Set task: Format these records as a numbered list with no blank lines, and leave the pictures out of your answer.

Dataset excerpts:
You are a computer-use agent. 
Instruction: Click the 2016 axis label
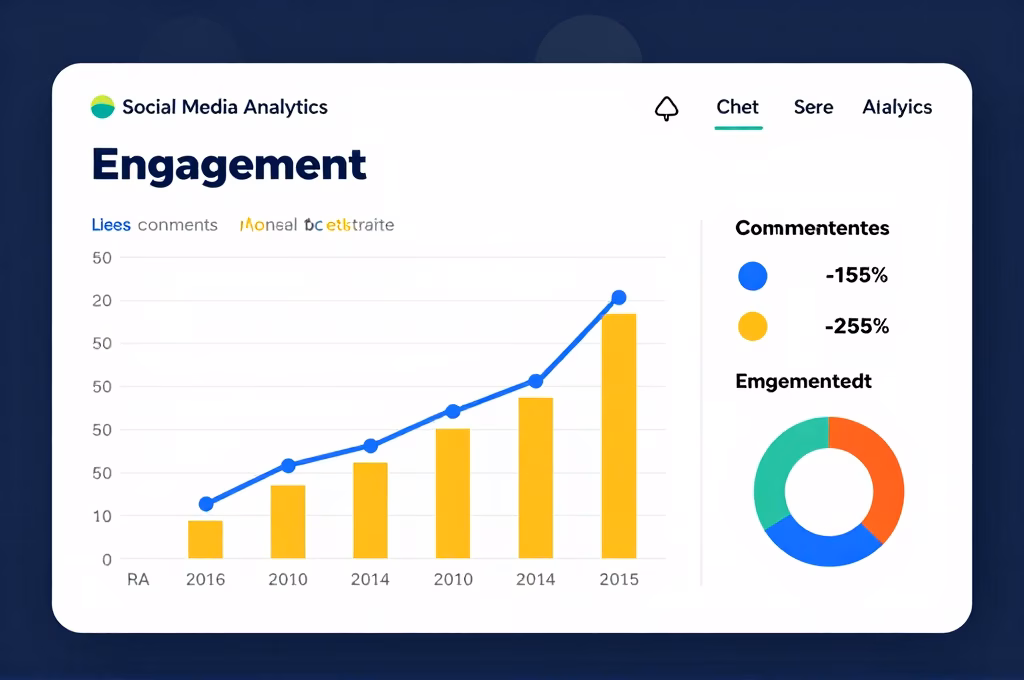click(x=205, y=578)
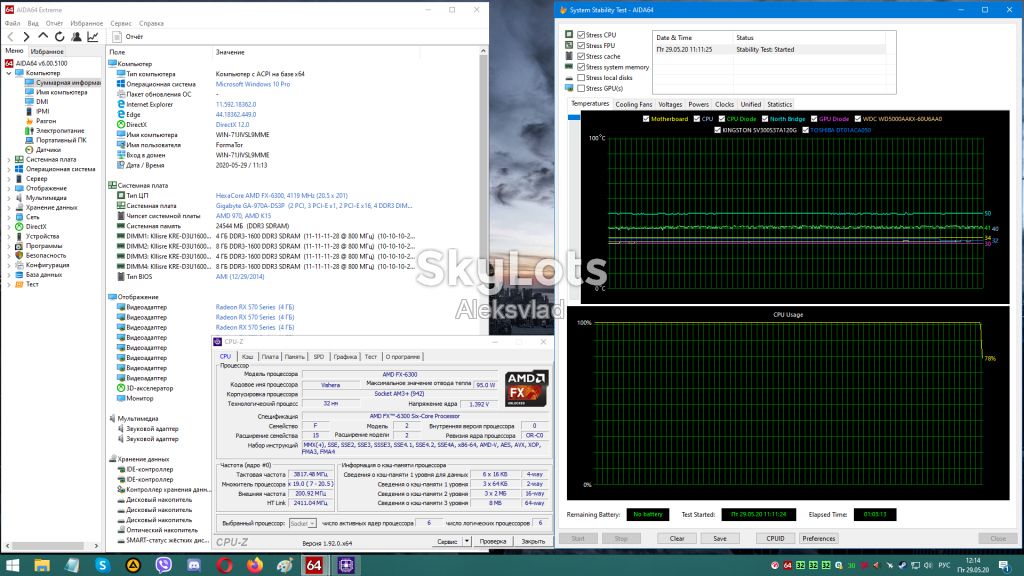The width and height of the screenshot is (1024, 576).
Task: Collapse the Компьютер tree node
Action: pyautogui.click(x=8, y=73)
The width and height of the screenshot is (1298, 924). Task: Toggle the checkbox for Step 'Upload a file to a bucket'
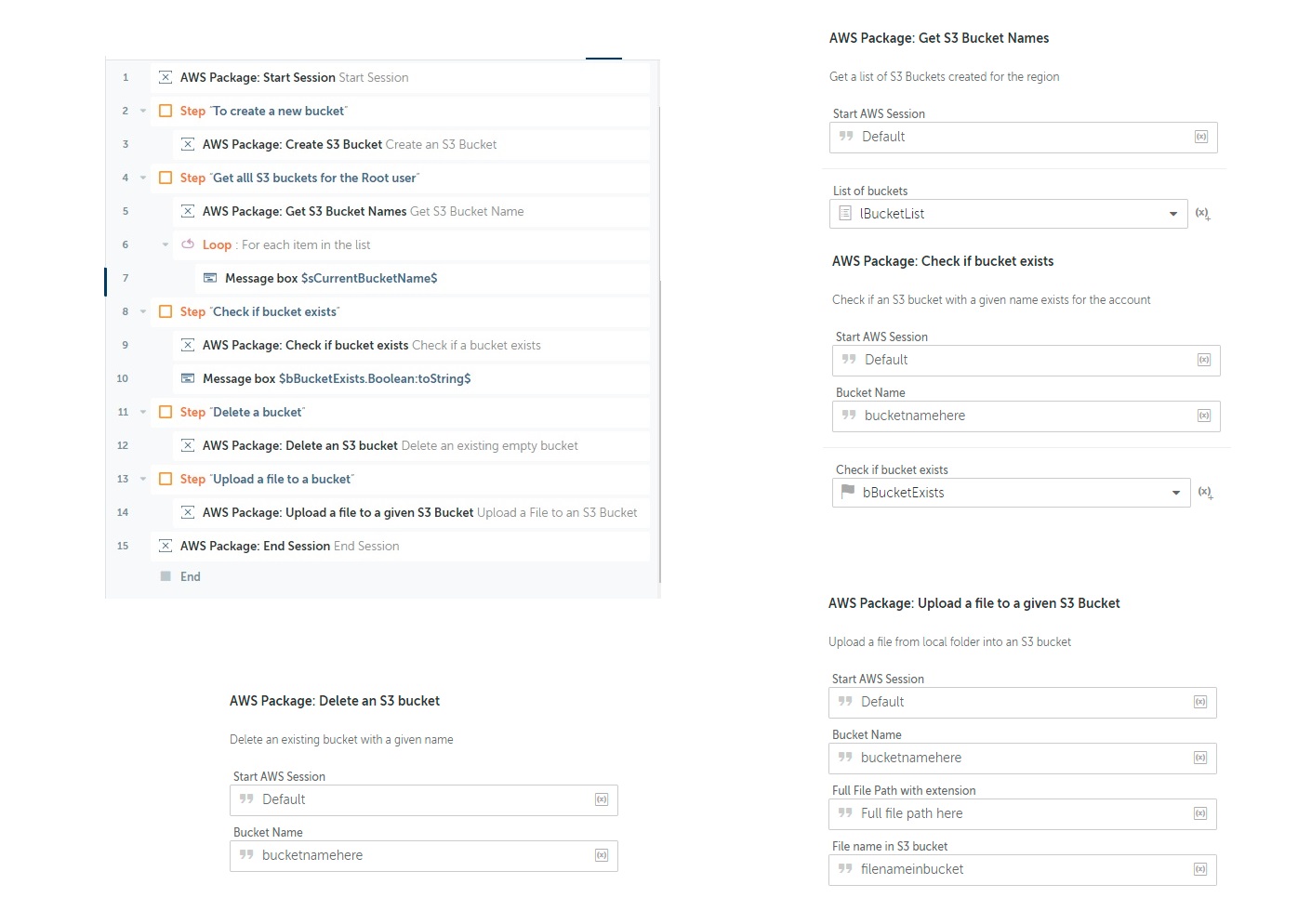166,479
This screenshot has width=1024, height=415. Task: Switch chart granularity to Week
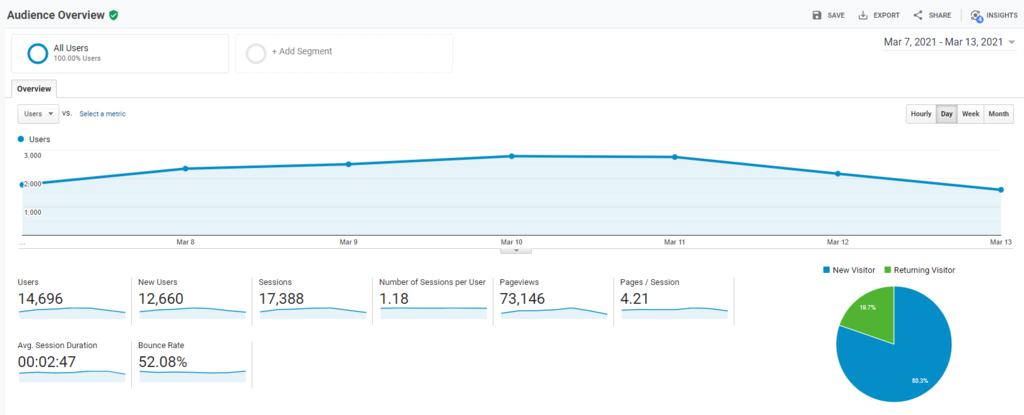(x=970, y=114)
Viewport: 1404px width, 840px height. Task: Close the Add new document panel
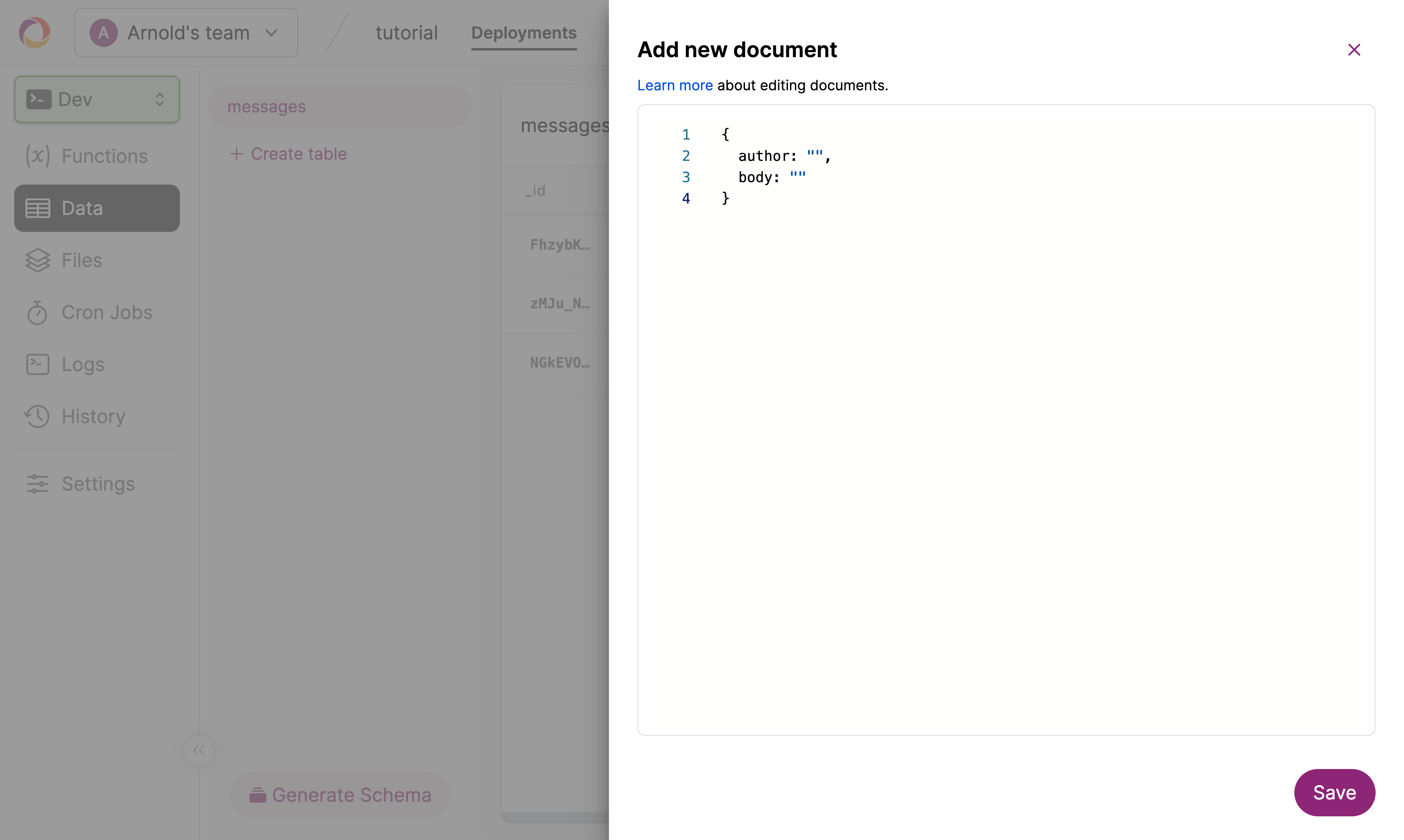click(x=1354, y=50)
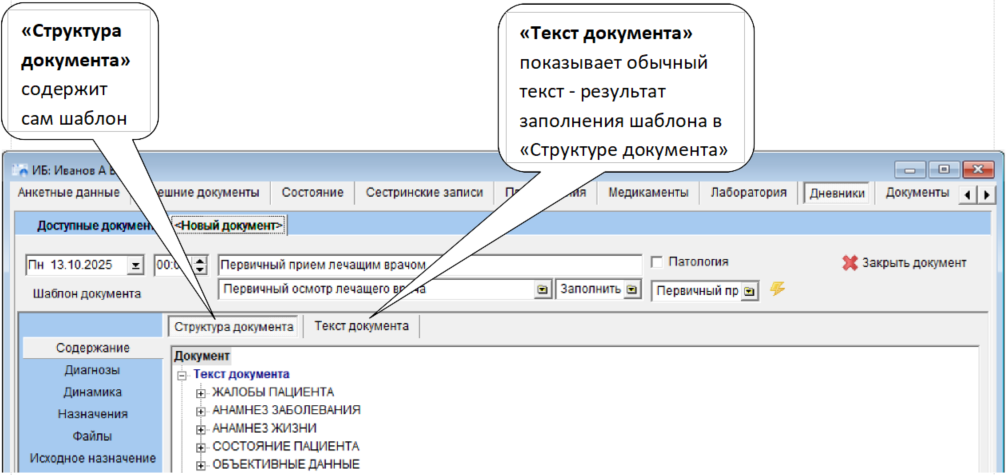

Worked answer:
1. You are a computer-use agent. 
2. Instruction: Click the 2016 axis label
3. click(x=205, y=578)
4. The width and height of the screenshot is (1024, 576).
5. Task: Collapse the Компьютер tree node
6. Action: pyautogui.click(x=8, y=73)
7. The width and height of the screenshot is (1298, 924). Task: Toggle the checkbox for Step 'Upload a file to a bucket'
8. 166,479
9. This screenshot has width=1024, height=415. Task: Switch chart granularity to Week
10. (x=970, y=114)
11. Viewport: 1404px width, 840px height. Task: Close the Add new document panel
12. click(x=1354, y=50)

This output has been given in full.